Aymée Nuviola: a happy journey through Cuban music

May 30, 2019

No one can deny the feeling of Cuban spirit that comes from enjoying singer Aymée Nuviola. Her contagious smile and charismatic presence represent the best of what is ours, but if we add to all this a product of the quality of 'A journey through cuban music', her most recent album, the offering becomes tempting. During her tour through the island while working on the album, Nuviola visited, in addition to Havana, the provinces of Matanzas, Santiago de Cuba, Guantánamo and Pinar del Río, which was captured in a documentary that will premiere soon. "I am very optimistic about the future of Cuban music," she tells us, "our people is all music."

With her two latest albums recorded under the Top Stop Music record label, Nuviola has positioned herself at the top of the Billboard popularity charts (Latin Grammy included for her previous album Como anillo al dedo). Now the beautiful singer returns reinventing herself, with fresh and renewed material dedicated entirely to celebrating the most authentic aspects of Cuban music. "I thought I had to do something different and the idea came up to record a series of three albums with the rhythms of our music," she points out enthusiastically.

A journey through cuban music, produced under the sure vision of Paulo Simeon, Gregory Elias, Roniel Alfonso Mella and Nuviola herself has turned out to be an elegant and sophisticated album, among other possible adjectives that, with the evident framework of a tribute to the music of the greatest of the Antilles, proposes an ambitious international projection with excellent collaborations that make clear the essential character of an album that moves between tradition and modernity.

Omara Portuondo, and pianists Gonzalo Rubalcaba and Chucho Valdés, are some of the stars who collaborated with Nuviola making the work an unforgettable experience. "They are all great artists and it was a real challenge and a great pleasure to find the way to approach the different songs and personalities correctly," she admits. "The most important thing was achieving cohesion so that the album would be congruent despite mixing different musicians and rhythms."

At a moment especially inclined to celebrate and overvalue urban sound, Nuviola delivers us a product of excellent quality, far from tackiness and poor taste. The album, made up of thirteen tracks, launched as its first single Donde estabas anoche—a delicious traditional rumba—written by Ignacio Piñeiro, in which the singer is accompanied by the Septeto Santiaguero.

Nuviola moves very well in all Cuban genres, from son to rumba, from guaracha to mambo, although her voice is always infused with feeling, something that defines her as an eminently sentimental interpreter. Clear evidence of this is the exquisite interpretation of the bolero Tres palabras, by Osvaldo Farrés, which the singer performs accompanied by the octogenarian Cuban diva Omara Portuondo. "Recording with Omara took me back to remember my beginnings as a singer, when at just 15 years old, my sister Lourdes and I were guided by her as she corrected the lyrics and melodies of all the beautiful feeling songs," she recalls fondly.

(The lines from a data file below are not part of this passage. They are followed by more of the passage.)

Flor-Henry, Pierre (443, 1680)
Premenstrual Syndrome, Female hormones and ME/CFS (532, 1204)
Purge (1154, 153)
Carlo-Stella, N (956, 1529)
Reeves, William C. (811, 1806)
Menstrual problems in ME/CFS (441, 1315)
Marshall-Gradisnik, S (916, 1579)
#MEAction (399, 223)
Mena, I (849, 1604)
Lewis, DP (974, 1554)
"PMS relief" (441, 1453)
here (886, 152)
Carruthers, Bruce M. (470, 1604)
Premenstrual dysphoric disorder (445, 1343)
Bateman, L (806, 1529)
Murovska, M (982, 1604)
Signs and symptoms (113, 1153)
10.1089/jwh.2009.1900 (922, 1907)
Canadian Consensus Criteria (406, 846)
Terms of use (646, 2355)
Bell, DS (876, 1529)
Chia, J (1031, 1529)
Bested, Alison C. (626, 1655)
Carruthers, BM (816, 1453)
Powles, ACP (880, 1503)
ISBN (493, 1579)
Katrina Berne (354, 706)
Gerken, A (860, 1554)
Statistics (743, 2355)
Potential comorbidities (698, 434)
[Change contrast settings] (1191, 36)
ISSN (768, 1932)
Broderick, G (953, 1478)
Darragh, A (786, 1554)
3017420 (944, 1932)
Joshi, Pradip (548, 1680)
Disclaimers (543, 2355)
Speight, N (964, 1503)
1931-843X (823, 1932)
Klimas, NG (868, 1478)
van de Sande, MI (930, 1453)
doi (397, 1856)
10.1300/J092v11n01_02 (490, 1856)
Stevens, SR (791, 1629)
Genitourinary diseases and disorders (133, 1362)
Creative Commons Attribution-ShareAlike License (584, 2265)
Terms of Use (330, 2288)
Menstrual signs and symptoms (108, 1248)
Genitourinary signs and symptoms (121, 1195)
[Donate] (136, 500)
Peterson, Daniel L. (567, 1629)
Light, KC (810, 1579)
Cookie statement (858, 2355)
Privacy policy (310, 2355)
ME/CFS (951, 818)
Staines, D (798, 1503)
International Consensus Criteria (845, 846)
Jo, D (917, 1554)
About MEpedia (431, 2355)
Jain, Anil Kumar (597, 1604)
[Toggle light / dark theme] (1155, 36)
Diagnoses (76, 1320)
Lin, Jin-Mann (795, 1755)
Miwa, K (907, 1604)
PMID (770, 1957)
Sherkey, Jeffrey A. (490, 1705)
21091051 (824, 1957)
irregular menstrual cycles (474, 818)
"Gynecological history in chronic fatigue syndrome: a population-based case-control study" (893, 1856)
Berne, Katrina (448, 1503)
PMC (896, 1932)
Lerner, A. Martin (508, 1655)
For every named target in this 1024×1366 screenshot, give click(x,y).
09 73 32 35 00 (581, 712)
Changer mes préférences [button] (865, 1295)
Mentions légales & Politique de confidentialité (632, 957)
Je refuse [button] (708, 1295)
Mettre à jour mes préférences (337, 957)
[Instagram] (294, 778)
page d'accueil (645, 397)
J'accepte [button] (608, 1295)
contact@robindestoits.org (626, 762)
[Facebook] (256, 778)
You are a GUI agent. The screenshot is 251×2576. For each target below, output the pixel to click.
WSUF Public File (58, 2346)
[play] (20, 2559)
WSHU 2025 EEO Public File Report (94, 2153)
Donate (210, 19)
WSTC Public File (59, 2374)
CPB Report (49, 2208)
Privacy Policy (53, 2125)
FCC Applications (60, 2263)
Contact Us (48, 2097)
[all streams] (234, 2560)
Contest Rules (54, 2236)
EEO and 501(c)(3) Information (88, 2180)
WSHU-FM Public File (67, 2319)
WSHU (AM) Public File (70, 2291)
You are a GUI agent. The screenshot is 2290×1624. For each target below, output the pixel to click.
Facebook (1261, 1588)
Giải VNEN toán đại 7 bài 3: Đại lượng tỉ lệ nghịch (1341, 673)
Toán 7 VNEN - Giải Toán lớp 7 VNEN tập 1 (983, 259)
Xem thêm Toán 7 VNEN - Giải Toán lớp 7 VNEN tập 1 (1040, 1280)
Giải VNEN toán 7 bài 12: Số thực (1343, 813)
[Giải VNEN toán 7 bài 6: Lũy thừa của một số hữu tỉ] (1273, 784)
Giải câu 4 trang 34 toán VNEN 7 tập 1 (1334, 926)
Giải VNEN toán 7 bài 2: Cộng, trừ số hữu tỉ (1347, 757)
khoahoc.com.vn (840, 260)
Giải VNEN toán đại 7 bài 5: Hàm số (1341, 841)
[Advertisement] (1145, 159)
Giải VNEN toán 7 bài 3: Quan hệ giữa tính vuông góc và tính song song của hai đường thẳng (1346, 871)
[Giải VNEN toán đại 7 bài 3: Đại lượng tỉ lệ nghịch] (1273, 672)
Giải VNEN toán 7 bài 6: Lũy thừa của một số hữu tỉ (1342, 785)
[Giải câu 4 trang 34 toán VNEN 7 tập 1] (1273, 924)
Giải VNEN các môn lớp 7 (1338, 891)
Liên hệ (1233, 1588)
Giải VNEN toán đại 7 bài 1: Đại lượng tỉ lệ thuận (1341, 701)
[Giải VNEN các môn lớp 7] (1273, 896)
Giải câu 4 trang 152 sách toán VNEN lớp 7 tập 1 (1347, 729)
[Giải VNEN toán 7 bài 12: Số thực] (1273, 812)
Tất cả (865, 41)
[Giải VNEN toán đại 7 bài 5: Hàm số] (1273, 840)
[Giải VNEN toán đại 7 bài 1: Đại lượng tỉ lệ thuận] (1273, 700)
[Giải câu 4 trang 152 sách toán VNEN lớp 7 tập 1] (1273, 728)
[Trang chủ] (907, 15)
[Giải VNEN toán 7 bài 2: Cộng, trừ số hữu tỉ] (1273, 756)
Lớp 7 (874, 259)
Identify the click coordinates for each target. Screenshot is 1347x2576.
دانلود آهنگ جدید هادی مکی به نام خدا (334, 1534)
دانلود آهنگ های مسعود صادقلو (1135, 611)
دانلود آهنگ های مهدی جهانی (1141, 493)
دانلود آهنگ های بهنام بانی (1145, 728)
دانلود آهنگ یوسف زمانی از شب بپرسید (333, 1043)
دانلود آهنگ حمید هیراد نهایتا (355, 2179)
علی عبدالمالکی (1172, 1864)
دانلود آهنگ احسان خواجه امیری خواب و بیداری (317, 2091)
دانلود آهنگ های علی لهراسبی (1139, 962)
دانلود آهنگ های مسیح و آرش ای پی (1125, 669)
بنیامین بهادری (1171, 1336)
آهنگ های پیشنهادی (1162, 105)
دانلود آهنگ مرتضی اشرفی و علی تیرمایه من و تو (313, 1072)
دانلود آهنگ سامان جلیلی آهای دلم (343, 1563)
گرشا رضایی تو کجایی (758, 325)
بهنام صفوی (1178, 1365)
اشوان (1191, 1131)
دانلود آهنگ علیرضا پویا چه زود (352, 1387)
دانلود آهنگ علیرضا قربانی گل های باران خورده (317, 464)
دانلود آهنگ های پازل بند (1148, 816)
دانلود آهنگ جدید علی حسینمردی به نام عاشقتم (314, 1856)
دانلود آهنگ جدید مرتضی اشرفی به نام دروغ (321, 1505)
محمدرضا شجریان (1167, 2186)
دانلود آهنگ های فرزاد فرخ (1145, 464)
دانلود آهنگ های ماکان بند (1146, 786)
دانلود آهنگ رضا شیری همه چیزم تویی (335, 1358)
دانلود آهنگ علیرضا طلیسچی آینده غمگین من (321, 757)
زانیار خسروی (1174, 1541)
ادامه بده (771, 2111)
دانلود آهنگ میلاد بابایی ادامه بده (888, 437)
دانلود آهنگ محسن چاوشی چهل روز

El manisero, an essential classic within the Cuban musical catalog composed by Moisés Simons and first recorded in 1920 by Rita Montaner, serves to reunite Nuviola with one of the most important musicians in the world of jazz, pianist Gonzalo Rubalcaba. Both artists are linked by a friendship that takes them back to childhood and leads them to share a world of inspirations that convert this piece into a sensitive embrace, where the always prodigious hands of Rubalcaba on the piano, united with the singer's voice, deliver us delicious melodic phrasings.

On the other hand, flavor and danceable music do not cease to be present in the recently premiered material with several pieces that include a delicious interpretation of El bodeguero—a cha-cha-chá by Richard Egües that set half the world dancing—and La caminadora, the Zafiros classic that Nuviola revitalizes at the rhythm of conga.

Ese Atrevimiento, a catchy number with the participation of the group Los Muñequitos de Matanzas and Chucho Valdés—one of the most venerated pianists in the world—and the song Somos Cubanos recorded with Samuel Formell, leader of the band Los Van Van, complete the offering.